:: Problem details ::
Reproduce each of the following rows character for character, with no changes.

:: Information supplied ::
=== Section Start ===
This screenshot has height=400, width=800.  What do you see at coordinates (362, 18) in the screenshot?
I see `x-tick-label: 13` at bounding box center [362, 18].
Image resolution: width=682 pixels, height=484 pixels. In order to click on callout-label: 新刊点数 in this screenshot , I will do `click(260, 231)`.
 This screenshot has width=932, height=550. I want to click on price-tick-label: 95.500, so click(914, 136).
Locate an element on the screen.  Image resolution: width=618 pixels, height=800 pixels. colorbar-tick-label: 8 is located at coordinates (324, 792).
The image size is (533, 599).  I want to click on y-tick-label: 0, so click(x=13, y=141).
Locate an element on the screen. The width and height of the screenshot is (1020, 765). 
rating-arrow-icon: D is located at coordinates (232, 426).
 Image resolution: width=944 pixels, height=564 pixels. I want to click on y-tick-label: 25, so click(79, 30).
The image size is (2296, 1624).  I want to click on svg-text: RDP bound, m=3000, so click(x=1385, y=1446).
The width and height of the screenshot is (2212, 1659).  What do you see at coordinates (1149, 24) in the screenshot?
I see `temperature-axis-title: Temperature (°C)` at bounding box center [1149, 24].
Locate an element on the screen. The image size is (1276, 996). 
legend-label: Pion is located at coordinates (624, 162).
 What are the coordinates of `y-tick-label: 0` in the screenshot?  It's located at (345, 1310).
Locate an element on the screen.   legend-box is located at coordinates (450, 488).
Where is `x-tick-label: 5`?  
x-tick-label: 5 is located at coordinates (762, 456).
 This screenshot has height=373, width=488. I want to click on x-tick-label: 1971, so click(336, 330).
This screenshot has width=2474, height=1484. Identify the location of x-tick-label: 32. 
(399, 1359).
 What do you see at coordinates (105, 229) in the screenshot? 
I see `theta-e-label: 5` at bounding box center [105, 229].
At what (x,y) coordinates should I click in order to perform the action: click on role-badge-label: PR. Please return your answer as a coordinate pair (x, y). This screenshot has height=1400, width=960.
=== Section End ===
:: Response for this exercise ::
This screenshot has height=400, width=800.  What do you see at coordinates (362, 18) in the screenshot?
I see `x-tick-label: 13` at bounding box center [362, 18].
Image resolution: width=682 pixels, height=484 pixels. In order to click on callout-label: 新刊点数 in this screenshot , I will do `click(260, 231)`.
 This screenshot has width=932, height=550. I want to click on price-tick-label: 95.500, so click(914, 136).
Locate an element on the screen.  Image resolution: width=618 pixels, height=800 pixels. colorbar-tick-label: 8 is located at coordinates (324, 792).
The image size is (533, 599).  I want to click on y-tick-label: 0, so click(x=13, y=141).
Locate an element on the screen. The width and height of the screenshot is (1020, 765). 
rating-arrow-icon: D is located at coordinates (232, 426).
 Image resolution: width=944 pixels, height=564 pixels. I want to click on y-tick-label: 25, so click(79, 30).
The image size is (2296, 1624).  I want to click on svg-text: RDP bound, m=3000, so click(x=1385, y=1446).
The width and height of the screenshot is (2212, 1659).  What do you see at coordinates (1149, 24) in the screenshot?
I see `temperature-axis-title: Temperature (°C)` at bounding box center [1149, 24].
Locate an element on the screen. The image size is (1276, 996). 
legend-label: Pion is located at coordinates (624, 162).
 What are the coordinates of `y-tick-label: 0` in the screenshot?  It's located at (345, 1310).
Locate an element on the screen.   legend-box is located at coordinates (450, 488).
Where is `x-tick-label: 5`?  
x-tick-label: 5 is located at coordinates (762, 456).
 This screenshot has height=373, width=488. I want to click on x-tick-label: 1971, so click(336, 330).
This screenshot has width=2474, height=1484. Identify the location of x-tick-label: 32. 
(399, 1359).
 What do you see at coordinates (105, 229) in the screenshot? 
I see `theta-e-label: 5` at bounding box center [105, 229].
At what (x,y) coordinates should I click in order to perform the action: click on role-badge-label: PR. Please return your answer as a coordinate pair (x, y). This screenshot has height=1400, width=960.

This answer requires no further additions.